Let's Never Despair!

As we watch the news, either on television or the Internet, we often see or hear news of despair. For example, there were several news stories a few years ago regarding a man who shot and killed his 19-year-old grandson. A woman in Santa Clara, California, who killed her husband and two daughters before taking her own life; A veterinarian who murdered his three children, his stepdaughter and himself; Three young adults from Colorado who died in an apparent murder-suicide pact on a Santa Cruz beach.

The root cause for all of the above events is the insidious sin of despair. Despair is not unlike some other sins, (i.e., lust, envy and greed), in that we tend not to think about it until it suddenly erupts. Despair originates from an inward problem that we try to ignore until it sometimes becomes horribly too late. Knowing the above, let us focus on two aspects of despair:

1) Despair Is Sin — Even when we can’t see it clearly from the outside. It was the sin of the Israelites who railed against Moses: “Because there were no graves in Egypt, have you taken us away to die in the wilderness? Why have you so dealt with us, to bring us up out of Egypt? Is this not the word that we told you in Egypt, saying, “Let us alone that we may serve the Egyptians?” For it would have been better for us to serve the Egyptians than that we should die in the wilderness” (Exodus 14:11-12). It was the sin of the ten spies who upon returning from Canaan reported, “The land through which we have gone as spies is a land that devours its inhabitants” (Numbers 13:32). It was the sin that led Esau to forfeit his birthright for a bowl of lentil stew, believing he would die if he did not eat (Genesis 25:32). It was the sin into which Job’s wife sought to lead him with her words, “Curse God and die” (Job 2:9).

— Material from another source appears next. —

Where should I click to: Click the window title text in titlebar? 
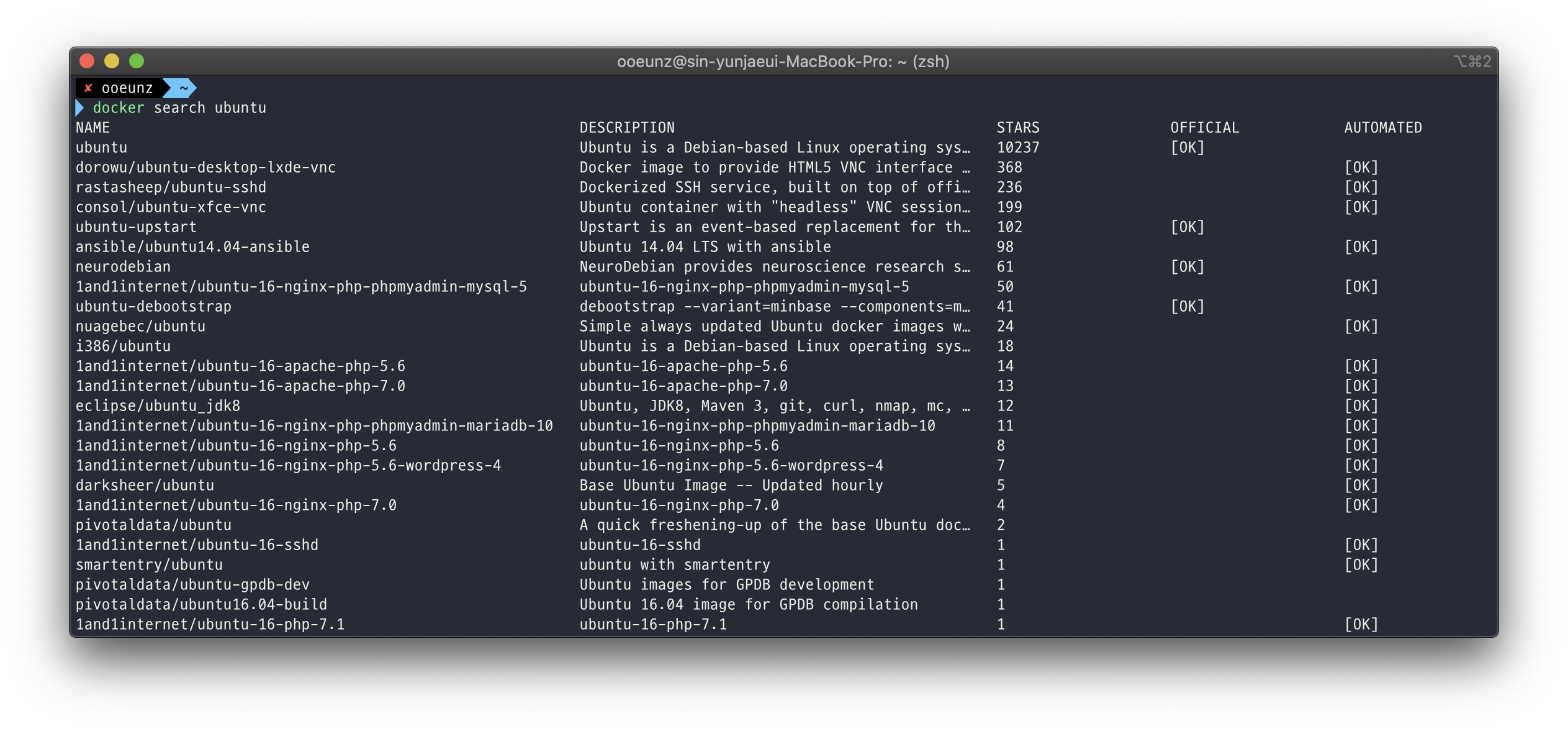(783, 61)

2) Despair Is Faithlessness — Despair is an accusation against God that His arm is too short to save and His ear too deaf to hear (Isaiah 59:1). The person wallowing in despair by his attitude calls God a liar when He promises, “I will never leave you nor forsake you” (Hebrews 13:5), and His word a liar when it says, “God is faithful, who will not allow you to be tempted beyond what you are able, but with the temptation will also make the way of escape, that you may be able to bear it” (1 Corinthians 10:13). The individual in despair does not say, “I have no refuge but God,” but rather, “I have no refuge in God.” Sadly, such a person is, “without hope and without God in the world” (Ephesians 2:12), not because he has to be, but because he has refused to be otherwise.

Jesus Christ is our "hope" (1 Timothy 1:1; Colossians 1:27). However, hope does not come easily — it follows tribulation, which produces perseverance, which produces character, which in the end inspires hope (Romans 5:3-4). That kind of hope never disappoints (Romans 5:5) — even in the darkest of days. Hope means trusting in God even when we cannot plainly see deliverance on the horizon — the proverbial cavalry riding over the hill. It means relying on an invisible God to provide rescue that may yet be unseen (Romans 8:24-25; Hebrews 11:1,6).

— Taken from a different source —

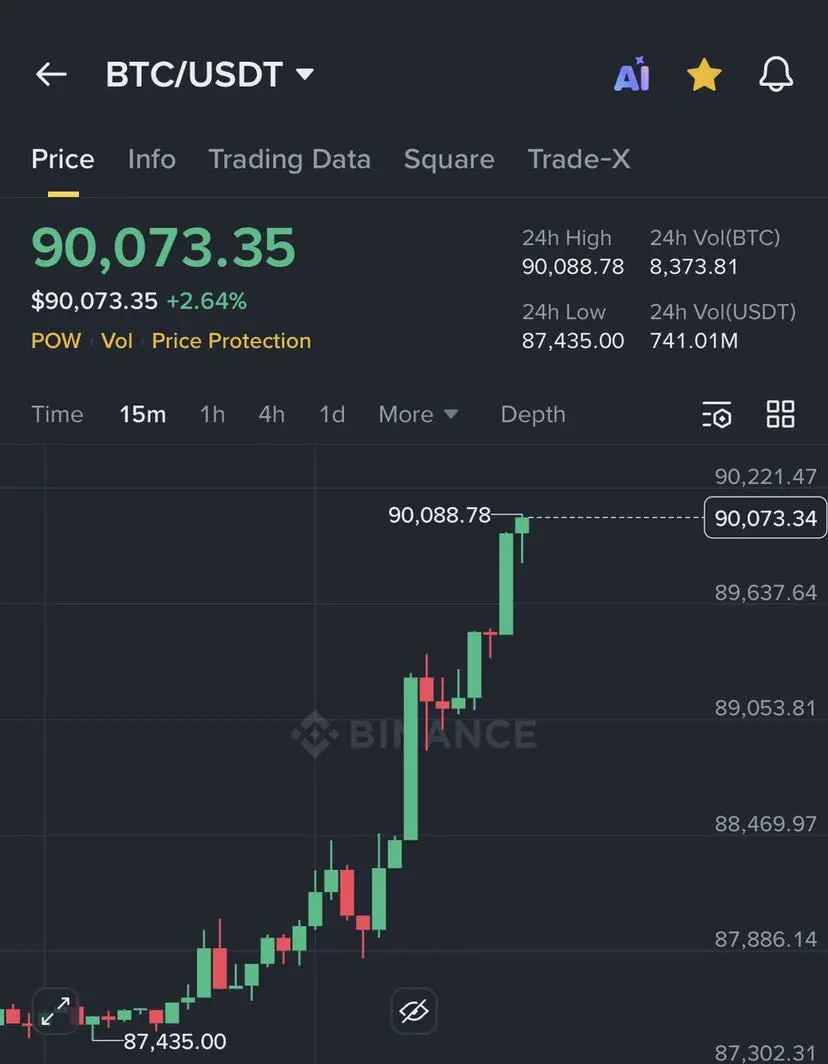Go to the Square tab

click(x=449, y=159)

Beloved, in facing the trials of life, let us never succumb to despair, but stand alongside Jeremiah, God’s weeping but faithful prophet, who amid the ruins of his homeland wrote: “Through the Lord’s mercies we are not consumed, Because His compassions fail not. They are new every morning; Great is Your faithfulness. The Lord is my portion, says my soul, therefore I hope in Him” (Lamentations 3:22-24).